Employers be Alert for SSA No-Match Letters

Column by Ned Frazier

By Ned Frazier
Posted

The Social Security Administration announced recently that it has resumed sending employers no-match letters. The Social Security Administration stopped sending no-match letters to employers after litigation arose in 2007 and a federal court injunction was imposed. These letters are issued by SSA if an employee's name does not coincide to a valid Social Security number.

So what do employers do now? The letter itself says that employers do not have to respond to the letter. However, the new no-match letter states "We may give this information to the IRS for tax administration purposes or to the Department of Justice for investigating and prosecuting violations of the Social Security Act. Additionally, Immigrations and Customs Enforcement officials request copies of SSA no-match letters as a part of their Notice of Inspection for Form I-9 audits. The new no-match letter also states: "The letter does not imply that you or your employee intentionally provided incorrect information about the employee's name or SSN. It is not a basis in and of itself for you to take any adverse action against the employee, such as laying off, suspending, firing or discriminating against the individual."

Our recommendations:

  • Don't ignore the no-match letter. Note the date the letter is received and document an action plan on how to proceed in a lawful yet non-discriminatory manner.
  • Discuss the receipt of a no-match letter with your immigration attorney to develop strategies to balance the employers obligation to follow up on the no-match letter while treating their employees in a manner that does not run afoul of the anti-discrimination laws.
  • Employers should not allow individual managers to make "on the spot" decisions to terminate the employee. Remember, errors can sometimes occur because of a typo or number mix-up.
  • Direct the employee to the nearest SSA office with specific direction to resolve the matter within a reasonable period of time; Reasonable amount of time is 60-120 days.
  • Employees who fail to provide alternate acceptable documentation of identity and work eligibility should be considered for termination, but check with your immigration attorney before terminating an employee.

Clients in construction, hotels, restaurants, landscaping and agriculture work in industries that have historically received large numbers of no-match letters. Call us if we can assist you in the proper completion and retention of your Forms I-9 before you experience notices from ICE. Also, if you are not using E-Verify or the Social Security Number Verification System, please re-consider implementing these proactive systems immediately.

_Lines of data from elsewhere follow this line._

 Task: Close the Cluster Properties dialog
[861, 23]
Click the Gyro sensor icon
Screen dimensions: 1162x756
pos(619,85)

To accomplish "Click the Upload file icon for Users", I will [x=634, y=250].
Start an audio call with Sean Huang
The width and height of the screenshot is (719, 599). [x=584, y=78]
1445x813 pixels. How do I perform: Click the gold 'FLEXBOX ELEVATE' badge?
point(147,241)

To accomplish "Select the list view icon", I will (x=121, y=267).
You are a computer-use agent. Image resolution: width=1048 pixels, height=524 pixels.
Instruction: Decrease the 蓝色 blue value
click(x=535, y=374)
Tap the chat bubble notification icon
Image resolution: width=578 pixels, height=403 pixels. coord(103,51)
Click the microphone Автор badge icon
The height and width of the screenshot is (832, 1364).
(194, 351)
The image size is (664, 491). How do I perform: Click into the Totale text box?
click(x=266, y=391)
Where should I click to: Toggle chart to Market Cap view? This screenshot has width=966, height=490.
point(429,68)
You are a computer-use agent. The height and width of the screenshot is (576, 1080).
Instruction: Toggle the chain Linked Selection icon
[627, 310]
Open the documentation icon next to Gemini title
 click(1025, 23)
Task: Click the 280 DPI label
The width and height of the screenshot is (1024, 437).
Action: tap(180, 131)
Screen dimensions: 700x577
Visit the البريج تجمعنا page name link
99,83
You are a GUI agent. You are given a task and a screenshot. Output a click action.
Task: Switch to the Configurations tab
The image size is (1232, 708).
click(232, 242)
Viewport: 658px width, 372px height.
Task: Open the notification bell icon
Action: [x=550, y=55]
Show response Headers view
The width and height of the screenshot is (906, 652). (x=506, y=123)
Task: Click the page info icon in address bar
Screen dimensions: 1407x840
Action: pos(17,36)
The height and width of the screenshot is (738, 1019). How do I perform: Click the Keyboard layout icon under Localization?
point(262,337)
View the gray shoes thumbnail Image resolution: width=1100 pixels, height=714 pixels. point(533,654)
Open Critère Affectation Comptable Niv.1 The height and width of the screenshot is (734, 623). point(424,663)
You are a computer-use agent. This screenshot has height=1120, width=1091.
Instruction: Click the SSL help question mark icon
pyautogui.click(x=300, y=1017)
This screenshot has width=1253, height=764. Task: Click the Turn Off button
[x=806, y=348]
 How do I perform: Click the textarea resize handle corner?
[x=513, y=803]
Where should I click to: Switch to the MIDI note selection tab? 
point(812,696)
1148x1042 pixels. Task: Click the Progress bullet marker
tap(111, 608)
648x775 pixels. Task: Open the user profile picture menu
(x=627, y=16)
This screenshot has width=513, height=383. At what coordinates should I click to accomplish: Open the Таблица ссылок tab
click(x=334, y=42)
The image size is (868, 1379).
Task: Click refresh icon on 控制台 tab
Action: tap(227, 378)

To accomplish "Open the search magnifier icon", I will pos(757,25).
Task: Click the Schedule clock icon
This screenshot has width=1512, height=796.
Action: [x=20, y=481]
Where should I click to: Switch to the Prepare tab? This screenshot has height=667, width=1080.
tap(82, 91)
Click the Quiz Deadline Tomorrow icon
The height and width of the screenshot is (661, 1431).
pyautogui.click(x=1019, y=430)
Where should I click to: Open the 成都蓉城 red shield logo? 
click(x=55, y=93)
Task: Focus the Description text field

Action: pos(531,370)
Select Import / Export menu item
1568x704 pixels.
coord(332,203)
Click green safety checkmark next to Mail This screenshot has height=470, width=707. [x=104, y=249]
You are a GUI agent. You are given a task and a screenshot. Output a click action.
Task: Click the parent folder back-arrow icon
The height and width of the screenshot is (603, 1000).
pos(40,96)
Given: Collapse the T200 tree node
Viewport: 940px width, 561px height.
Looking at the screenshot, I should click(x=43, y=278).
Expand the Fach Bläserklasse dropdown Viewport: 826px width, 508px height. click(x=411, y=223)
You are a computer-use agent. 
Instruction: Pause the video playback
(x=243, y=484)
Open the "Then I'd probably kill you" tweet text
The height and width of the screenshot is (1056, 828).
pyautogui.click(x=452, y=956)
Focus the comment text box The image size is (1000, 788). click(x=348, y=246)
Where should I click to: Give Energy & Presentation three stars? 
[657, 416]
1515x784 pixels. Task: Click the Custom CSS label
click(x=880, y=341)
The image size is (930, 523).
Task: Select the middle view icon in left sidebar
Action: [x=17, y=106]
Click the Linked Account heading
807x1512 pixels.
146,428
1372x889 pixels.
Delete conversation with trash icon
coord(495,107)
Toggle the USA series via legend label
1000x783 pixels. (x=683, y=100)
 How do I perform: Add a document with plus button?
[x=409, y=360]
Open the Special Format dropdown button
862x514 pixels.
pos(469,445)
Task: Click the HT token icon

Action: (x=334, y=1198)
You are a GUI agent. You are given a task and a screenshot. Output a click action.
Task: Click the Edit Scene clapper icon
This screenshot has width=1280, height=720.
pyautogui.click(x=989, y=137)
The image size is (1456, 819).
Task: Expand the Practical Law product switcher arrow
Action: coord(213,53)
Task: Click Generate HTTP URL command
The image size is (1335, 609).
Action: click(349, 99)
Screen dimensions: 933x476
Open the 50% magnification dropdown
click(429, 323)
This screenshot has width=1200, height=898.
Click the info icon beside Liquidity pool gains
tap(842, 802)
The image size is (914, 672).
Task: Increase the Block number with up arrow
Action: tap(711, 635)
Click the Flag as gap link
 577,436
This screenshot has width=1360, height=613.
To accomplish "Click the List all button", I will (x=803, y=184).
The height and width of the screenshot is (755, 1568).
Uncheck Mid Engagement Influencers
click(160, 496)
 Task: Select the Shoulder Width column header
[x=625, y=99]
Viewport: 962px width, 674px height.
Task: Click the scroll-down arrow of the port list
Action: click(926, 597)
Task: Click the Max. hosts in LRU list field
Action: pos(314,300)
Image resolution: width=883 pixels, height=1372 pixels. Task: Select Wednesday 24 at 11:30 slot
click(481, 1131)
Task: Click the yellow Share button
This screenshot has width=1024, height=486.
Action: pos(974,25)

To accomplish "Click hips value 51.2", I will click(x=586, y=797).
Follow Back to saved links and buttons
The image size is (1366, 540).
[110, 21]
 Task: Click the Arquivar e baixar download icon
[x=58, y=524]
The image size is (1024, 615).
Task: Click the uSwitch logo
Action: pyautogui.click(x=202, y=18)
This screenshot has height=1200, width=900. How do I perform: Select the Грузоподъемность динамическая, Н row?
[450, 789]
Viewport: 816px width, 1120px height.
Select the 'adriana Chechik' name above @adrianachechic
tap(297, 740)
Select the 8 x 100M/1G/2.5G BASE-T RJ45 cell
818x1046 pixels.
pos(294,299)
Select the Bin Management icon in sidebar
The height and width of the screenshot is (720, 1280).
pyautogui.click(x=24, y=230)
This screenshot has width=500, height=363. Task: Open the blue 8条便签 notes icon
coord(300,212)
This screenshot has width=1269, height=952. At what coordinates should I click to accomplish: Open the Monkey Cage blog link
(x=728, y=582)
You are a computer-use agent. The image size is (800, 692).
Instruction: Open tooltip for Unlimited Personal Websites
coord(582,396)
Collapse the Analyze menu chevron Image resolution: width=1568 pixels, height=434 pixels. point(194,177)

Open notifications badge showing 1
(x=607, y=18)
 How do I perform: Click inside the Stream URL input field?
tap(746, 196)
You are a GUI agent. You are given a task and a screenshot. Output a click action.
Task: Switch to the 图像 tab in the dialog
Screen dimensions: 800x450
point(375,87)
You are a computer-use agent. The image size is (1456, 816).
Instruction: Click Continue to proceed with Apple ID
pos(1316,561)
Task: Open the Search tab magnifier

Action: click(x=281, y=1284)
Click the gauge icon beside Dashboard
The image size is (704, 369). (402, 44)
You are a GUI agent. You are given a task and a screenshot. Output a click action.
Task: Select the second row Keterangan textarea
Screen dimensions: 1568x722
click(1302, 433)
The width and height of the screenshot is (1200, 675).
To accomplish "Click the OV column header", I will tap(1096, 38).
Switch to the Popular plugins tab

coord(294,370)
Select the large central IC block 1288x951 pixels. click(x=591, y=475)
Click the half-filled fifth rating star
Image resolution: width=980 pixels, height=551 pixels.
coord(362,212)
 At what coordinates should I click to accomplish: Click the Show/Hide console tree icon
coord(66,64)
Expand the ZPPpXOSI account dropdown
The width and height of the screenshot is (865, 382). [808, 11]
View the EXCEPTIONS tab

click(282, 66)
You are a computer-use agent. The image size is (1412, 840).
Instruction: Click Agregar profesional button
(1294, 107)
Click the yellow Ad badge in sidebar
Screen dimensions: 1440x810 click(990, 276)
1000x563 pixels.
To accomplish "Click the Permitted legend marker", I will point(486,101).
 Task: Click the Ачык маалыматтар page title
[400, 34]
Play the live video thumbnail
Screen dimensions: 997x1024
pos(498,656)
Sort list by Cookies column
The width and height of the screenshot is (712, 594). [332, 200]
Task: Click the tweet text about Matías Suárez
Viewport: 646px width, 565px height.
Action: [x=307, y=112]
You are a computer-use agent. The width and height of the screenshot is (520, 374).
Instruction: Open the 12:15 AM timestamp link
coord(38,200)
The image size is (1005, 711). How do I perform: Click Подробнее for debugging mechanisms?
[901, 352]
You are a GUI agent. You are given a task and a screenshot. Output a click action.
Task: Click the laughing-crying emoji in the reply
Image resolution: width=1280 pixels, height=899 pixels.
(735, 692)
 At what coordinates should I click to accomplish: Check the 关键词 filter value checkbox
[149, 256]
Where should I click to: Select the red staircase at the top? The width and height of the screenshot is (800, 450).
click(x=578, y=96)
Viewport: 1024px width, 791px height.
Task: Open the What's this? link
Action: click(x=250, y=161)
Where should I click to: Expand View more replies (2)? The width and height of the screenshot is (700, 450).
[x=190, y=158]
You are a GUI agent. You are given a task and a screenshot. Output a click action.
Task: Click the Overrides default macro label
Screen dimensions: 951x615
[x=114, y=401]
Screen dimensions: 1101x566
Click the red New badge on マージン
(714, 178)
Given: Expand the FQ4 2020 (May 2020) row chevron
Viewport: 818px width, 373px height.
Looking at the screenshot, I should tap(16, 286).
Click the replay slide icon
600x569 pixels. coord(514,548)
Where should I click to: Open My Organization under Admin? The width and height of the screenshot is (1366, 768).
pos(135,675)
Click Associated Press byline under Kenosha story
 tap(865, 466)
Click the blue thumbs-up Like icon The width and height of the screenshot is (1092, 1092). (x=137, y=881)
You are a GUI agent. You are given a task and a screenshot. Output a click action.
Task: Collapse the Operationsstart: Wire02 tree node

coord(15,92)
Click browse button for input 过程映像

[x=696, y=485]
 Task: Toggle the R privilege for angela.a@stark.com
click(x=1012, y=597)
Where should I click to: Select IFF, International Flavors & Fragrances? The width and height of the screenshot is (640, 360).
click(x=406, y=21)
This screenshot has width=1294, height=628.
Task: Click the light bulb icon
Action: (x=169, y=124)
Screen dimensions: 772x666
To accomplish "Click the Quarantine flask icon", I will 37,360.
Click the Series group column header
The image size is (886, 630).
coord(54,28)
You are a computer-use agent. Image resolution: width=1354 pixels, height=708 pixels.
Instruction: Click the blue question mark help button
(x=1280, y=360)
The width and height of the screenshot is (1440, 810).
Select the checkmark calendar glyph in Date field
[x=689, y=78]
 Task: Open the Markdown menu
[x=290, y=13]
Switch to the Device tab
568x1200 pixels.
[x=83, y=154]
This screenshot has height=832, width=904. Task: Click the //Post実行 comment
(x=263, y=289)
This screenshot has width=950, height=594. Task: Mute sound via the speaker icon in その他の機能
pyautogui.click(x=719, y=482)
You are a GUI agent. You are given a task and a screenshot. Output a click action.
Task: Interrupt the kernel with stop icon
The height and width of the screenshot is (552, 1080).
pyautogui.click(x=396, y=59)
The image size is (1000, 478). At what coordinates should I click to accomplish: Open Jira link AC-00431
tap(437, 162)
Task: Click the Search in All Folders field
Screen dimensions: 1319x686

There are a number of increased enforcement activities that employers need to be proactive in compliance to avoid large fines. In addition to ICE, the IRS is very active in the issue of independent contractor vs. full time employee, OSHA is aggressively enforcing workplace safety violations, and the Dept. of Labor has increased interest in exempt vs. nonexempt classifications of employees. The message is simple: Do it right, do it right the first time, and consistently follow the employment laws. It is a lot less expensive than ignoring the labor laws and facing huge fines from the government.